Thursday, August 16, 2018

My tribute to a Thundering Herd legend

Before leaving Marshall after the 1973 season,
Reggie Oliver owned all of Marshall's
passing records.
(Photo/Chief Justice yearbook)
 The passing away of Marshall University legend Reggie Oliver two days ago provides a sobering reminder. In this earthly life, death is inevitable.

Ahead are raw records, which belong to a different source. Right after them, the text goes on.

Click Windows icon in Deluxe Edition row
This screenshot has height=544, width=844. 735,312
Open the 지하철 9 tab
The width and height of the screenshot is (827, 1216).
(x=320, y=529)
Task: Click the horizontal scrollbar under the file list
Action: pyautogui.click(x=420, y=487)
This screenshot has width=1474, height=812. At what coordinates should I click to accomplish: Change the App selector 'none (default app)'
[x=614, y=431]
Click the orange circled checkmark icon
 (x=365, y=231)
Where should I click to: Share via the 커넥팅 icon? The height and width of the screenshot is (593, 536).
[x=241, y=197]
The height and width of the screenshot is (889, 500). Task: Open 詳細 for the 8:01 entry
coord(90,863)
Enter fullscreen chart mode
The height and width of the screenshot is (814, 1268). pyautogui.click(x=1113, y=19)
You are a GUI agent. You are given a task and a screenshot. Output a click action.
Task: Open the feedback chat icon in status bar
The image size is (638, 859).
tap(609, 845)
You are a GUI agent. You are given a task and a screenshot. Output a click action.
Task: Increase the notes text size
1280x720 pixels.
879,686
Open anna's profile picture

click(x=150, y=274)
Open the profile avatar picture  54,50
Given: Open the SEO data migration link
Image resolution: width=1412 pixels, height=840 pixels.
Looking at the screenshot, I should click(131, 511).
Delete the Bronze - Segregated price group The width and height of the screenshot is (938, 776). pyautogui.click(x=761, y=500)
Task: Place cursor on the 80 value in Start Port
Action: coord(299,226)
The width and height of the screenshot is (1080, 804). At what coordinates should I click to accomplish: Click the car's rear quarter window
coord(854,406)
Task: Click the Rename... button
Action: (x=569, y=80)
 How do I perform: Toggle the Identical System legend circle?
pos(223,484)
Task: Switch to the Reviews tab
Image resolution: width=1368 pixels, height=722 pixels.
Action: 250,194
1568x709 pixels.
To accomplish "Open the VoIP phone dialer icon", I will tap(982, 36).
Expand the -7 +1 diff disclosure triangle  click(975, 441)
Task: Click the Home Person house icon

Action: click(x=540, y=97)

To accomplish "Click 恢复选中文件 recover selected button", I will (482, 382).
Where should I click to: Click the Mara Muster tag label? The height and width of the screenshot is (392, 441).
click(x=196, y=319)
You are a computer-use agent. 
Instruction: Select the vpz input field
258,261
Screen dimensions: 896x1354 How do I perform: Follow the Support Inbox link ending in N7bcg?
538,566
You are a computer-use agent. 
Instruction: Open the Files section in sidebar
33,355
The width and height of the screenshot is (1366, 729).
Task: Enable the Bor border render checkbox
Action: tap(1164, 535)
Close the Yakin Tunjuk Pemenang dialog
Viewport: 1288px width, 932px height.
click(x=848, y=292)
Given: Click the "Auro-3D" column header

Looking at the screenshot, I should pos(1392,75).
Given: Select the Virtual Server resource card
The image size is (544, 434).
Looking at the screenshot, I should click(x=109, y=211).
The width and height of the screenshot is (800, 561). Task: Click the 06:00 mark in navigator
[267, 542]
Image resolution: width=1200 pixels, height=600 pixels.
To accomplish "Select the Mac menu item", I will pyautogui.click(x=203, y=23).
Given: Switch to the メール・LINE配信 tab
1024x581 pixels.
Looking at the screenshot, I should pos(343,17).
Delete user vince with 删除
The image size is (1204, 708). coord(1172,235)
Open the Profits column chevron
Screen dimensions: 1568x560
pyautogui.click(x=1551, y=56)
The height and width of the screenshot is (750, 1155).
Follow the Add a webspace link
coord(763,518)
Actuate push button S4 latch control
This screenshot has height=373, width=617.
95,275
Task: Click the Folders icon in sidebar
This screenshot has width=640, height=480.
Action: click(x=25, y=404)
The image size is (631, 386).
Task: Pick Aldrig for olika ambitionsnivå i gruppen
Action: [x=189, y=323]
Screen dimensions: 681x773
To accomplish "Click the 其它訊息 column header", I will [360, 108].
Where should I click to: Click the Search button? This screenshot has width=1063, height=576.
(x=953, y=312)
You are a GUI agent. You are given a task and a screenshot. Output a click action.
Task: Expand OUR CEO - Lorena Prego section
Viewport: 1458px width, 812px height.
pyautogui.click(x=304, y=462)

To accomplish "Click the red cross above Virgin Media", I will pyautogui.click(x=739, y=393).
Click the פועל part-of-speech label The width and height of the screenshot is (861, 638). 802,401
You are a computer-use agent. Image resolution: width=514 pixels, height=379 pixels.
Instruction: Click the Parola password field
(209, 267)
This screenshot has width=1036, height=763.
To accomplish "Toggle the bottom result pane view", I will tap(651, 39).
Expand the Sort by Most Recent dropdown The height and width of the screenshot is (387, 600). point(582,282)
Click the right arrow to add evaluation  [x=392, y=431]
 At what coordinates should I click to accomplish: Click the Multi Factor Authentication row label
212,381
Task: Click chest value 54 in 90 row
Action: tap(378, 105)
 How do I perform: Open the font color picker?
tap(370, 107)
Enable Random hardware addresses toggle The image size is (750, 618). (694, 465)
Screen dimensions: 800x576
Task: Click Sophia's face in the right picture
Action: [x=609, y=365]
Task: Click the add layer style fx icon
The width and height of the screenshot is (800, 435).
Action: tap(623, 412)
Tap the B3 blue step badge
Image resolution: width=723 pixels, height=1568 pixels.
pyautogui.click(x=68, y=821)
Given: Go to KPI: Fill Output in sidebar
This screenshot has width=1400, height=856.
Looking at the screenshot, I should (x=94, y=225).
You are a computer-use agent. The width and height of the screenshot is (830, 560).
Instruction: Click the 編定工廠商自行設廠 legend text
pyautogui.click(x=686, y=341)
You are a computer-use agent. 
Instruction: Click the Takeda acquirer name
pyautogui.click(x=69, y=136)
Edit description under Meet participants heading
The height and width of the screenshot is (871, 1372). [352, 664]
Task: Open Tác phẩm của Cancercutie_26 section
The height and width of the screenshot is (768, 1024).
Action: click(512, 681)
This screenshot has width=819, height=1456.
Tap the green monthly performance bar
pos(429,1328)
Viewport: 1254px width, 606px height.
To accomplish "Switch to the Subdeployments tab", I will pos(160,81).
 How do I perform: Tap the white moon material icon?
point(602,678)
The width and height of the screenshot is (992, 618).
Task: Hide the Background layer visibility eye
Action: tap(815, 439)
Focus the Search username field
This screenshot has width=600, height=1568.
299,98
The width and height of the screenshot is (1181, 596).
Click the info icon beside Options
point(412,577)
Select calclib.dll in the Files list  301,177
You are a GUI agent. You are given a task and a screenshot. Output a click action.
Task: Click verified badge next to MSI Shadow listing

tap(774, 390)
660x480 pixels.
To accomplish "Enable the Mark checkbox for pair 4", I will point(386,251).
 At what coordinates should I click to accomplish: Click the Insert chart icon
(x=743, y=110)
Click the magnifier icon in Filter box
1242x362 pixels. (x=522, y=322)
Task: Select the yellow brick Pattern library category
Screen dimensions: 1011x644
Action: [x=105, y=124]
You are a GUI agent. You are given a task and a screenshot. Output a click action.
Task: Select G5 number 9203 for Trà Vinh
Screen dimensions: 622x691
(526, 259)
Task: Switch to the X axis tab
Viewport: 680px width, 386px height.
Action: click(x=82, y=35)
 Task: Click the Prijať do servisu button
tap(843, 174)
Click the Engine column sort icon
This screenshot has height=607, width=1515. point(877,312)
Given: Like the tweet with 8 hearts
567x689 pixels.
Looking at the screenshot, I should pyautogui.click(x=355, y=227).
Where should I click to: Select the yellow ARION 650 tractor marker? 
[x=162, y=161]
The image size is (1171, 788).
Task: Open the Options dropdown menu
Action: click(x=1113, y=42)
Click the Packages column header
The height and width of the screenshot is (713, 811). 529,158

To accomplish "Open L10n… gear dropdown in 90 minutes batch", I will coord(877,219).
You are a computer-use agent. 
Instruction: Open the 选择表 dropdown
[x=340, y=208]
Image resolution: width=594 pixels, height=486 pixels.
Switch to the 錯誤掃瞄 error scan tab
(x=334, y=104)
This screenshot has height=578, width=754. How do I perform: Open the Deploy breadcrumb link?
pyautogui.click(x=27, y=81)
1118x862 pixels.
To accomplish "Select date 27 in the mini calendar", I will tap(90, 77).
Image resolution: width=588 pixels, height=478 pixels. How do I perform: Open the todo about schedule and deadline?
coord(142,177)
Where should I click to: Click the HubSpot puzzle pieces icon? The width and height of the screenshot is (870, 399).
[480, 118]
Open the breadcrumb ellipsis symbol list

     Reggie, who was 66, put his personal and permanent stamp on Thundering Herd football decades ago. He was an instrumental figure who helped resurrect the program in the years following the 1970 plane crash that killed most of the school's varsity team.
Trailblazer in pads
     In paying homage to Reggie, my schoolmate at MU, it's important to note that he was a true pioneer. During his era -- the early '70s -- black quarterbacks playing at predominantly white colleges was not a common occurrence like it is now. In my memoir November Ever After, I wrote that back in the day, black QBs at white schools were "as rare as polar bears in Panama."
     There's no question in my mind that Reggie Oliver was the right guy to handle the pressures and expectations that came with being Marshall's first black quarterback.
Nothing shy about Oliver
     Anyone who knew Reggie learned quickly that shyness was not one of his personality traits. Not only did he have the skill, swagger and work ethic to succeed, but he was among the best at talking smack. I believe that's why folks called him "Wolf." 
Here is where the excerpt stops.